Referendum, Berlusconi: "Con No sfratto a Renzi", ma torna ipotesi Nazareno

15 novembre 2016 ore 12:50, Americo Mascarucci
"E' ora che Renzi vada a casa". 
Lo ha detto Silvio Berlusconi a Radio Anch'io parlando del referendum.
Ristabilito dall'intervento al cuore dei mesi scorsi l'ex Cavaliere è deciso a tornare in campo e il primo banco di prova per lui sarà proprio il referendum del 4 dicembre.
"Renzi - prosegue Berlusconi parlando a Radio anch'io - vuole una legittimazione che non ha mai avuto ma è ora che vada a casa. E' triste dirlo, ma negli ultimi 5 anni abbiamo avuto 5 colpi di Stato, con governi mai legittimati dal voto popolare". 
Per Berlusconi la riforma costituzionale del Governo contiene molti rischi.
"Con una vittoria del sì chi vince diviene padrone del governo, padrone della Camera che fa le leggi, elegge il Capo dello Stato, della corte Costituzionale, insomma padrone dell'Italia e degli italiani, una minoranza ristretta del 15% avrebbe poteri senza controllo. C'è il rischio di deriva autoritaria che metterebbe a rischio la democrazia".
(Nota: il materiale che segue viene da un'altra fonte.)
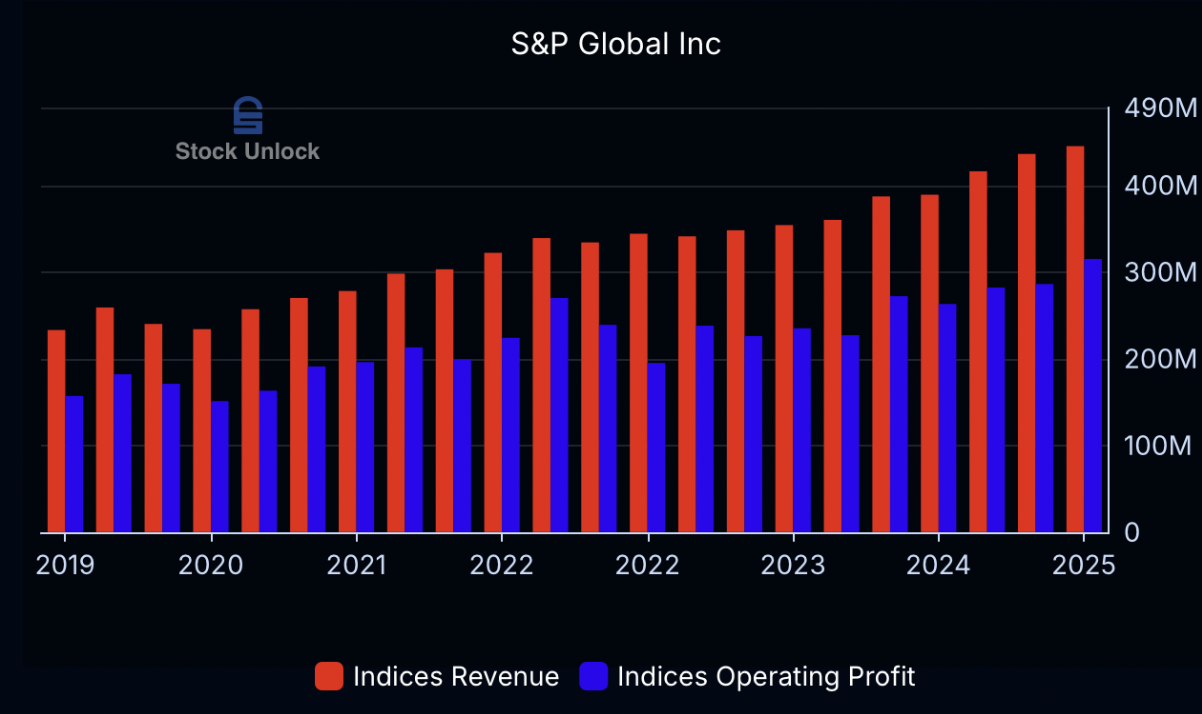Click the 300M y-axis label
This screenshot has height=714, width=1202.
pos(1160,273)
Referendum, Berlusconi: 'Con No sfratto a Renzi', ma torna ipotesi Nazareno
Berlusconi però guarda anche al futuro.
"Se vince il No non succede nulla come non è successo nulla con la Brexit e con Trump: sono quelli del 'sì' con le loro bugie che dicono che succederà qualcosa. Noi andremo avanti come adesso. Andate a votare, questo referendum è senza quorum e chi resta a casa fa un favore a Renzi e al Pd. Con un no deciso e responsabile decidiamo il futuro dell'Italia non sprechiamo l'occasione. La bocciatura di questa riforma consentirà di scrivere poi una riforma seria e condivisa di cui il Paese ha bisogno". 
Un nuovo Patto del Nazareno? Berlusconi sembra sperarci ed è anche per questo che sarebbe molto infastidito per la presenza del Governatore ligure Giovanni Toti sabato scorso a Firenze sul palco insieme a Matteo Salvini.
Il quale, come è noto, in caso di vittoria del No vede solo le elezioni anticipate.
Berlusconi ha incontrato Toti e secondo indiscrezioni gli avrebbe manifestato il malessere per la deriva filo-leghista dell'area forzista che a lui fa riferimento.
Il Cavaliere resta convinto che la maggioranza del Paese è moderata e non seguirà l'estremismo salviniano. Toti, dal canto suo, ha ribadito che l'unità del centrodestra è imprescindibile per battere la sinistra e Grillo. 
Berlusconi è d'accordo su questo punto pur ribadendo che gli azzurri sono il centro e non la destra.  
"Nessun inciucio con Renzi, tranquillo" avrebbe poi assicurato a Toti secondo quanto riferito da Il Giornale.
Dunque nessun nuovo patto del Nazareno? Peccato che dalle parti del Carroccio e in mezza Forza Italia in pochi ci credano.